No coração do distrito de Santarém, o concelho de Mação tem vindo a afirmar-se como um caso de estudo na gestão do território, utilizando o seu vasto património arqueológico e a valorização dos recursos naturais como motores de resiliência contra a desertificação. Através de um plano estratégico que alia a investigação científica à promoção turística, a autarquia prepara-se para reforçar o posicionamento do Museu de Arte Pré-Histórica e do Sagrado no Vale do Tejo como um centro nevrálgico de desenvolvimento regional.
O Património como Ativo Económico
Mação detém uma das maiores concentrações de arte rupestre da Península Ibérica, um legado que tem sido preservado e estudado em colaboração com o Instituto Politécnico de Tomar e diversas entidades internacionais. O investimento municipal na modernização das infraestruturas museológicas e na criação de rotas arqueológicas não é apenas uma decisão cultural, mas uma estratégia económica deliberada. Ao atrair investigadores e turistas nacionais e estrangeiros, o concelho dinamiza o comércio local, a restauração e o alojamento em espaço rural.

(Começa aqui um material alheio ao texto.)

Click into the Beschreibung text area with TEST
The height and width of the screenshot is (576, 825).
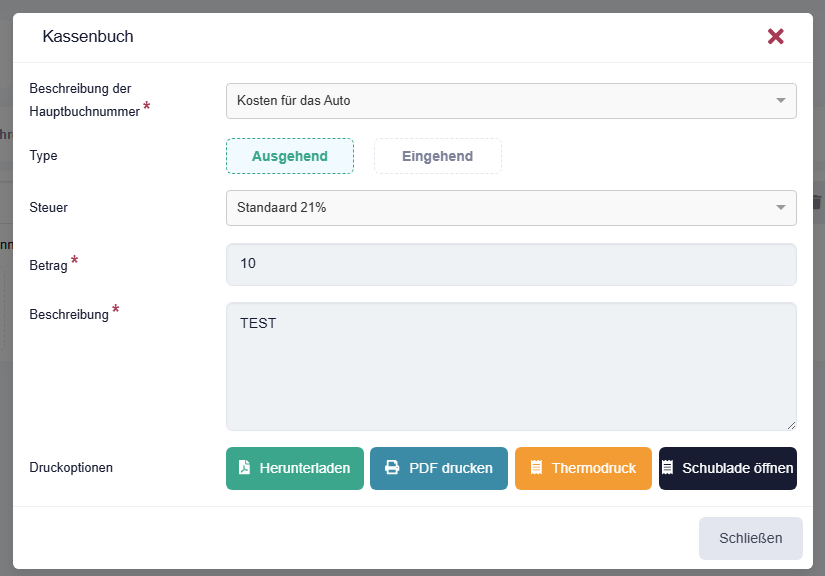coord(511,367)
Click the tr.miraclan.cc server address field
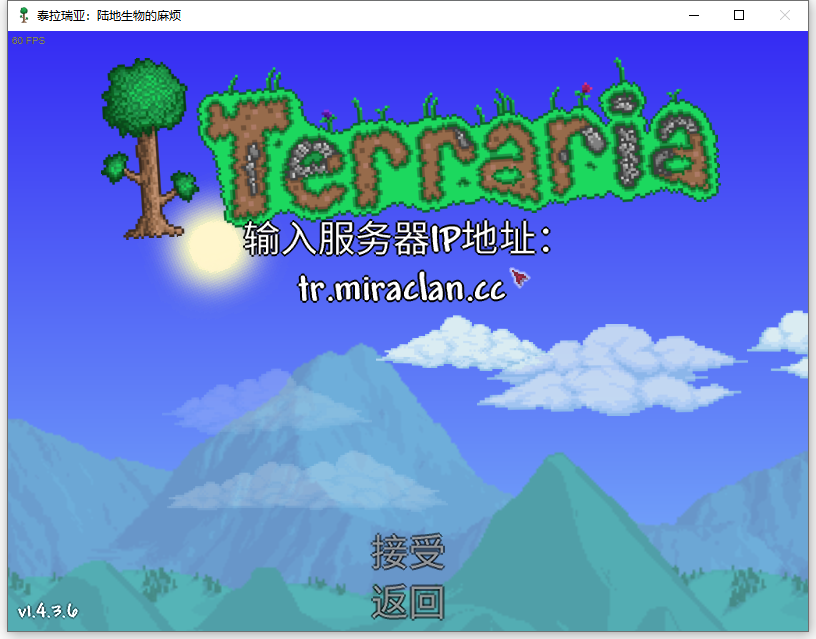Viewport: 816px width, 639px height. pyautogui.click(x=401, y=287)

Este modelo de desenvolvimento assenta na premissa de que a identidade histórica de Mação é o seu maior diferencial competitivo. A integração em redes internacionais de arqueologia permite que o nome do concelho circule em circuitos académicos globais, trazendo visibilidade a uma região que, tradicionalmente, enfrentava o isolamento geográfico.
Inovação na Gestão do Território e Infraestruturas
Para além da cultura, a infraestrutura florestal e a segurança do território representam pilares fundamentais da governação local. Mação tem sido pioneiro na implementação de Áreas Integradas de Gestão da Paisagem (AIGP), um modelo que visa transformar a mancha florestal numa zona mais resiliente e produtiva. Esta gestão ativa do território é vista como essencial para proteger não só o património arqueológico disperso pelo campo, mas também para garantir a sustentabilidade das atividades económicas ligadas ao setor primário, como a produção de mel e o processamento de produtos cárneos tradicionais.
O plano de investimentos para os próximos anos prevê a requalificação de vias de acesso a pontos de interesse estratégico e a melhoria da rede de miradouros, potenciando o turismo de natureza e o turismo científico. Estas intervenções são acompanhadas por um reforço nos serviços de proximidade, assegurando que a qualidade de vida dos residentes acompanha o crescimento da visibilidade externa do concelho.
Coesão Social e Sustentabilidade
A estratégia municipal para 2025 foca-se na consolidação de Mação como um território de bem-estar. A aposta na Universidade Sénior e no apoio às famílias é complementada pela criação de condições para a fixação de novos residentes, atraídos pela conjugação entre modernidade tecnológica e tranquilidade rural. A autarquia entende que a valorização do passado pré-histórico só faz sentido se servir de alavanca para um futuro próspero, onde a inovação e a tradição coabitam de forma harmoniosa.
Com um olhar atento sobre o Médio Tejo, Mação demonstra que a escala local pode ter um impacto global, transformando pedras milenares em alicerces de uma economia moderna e sustentável.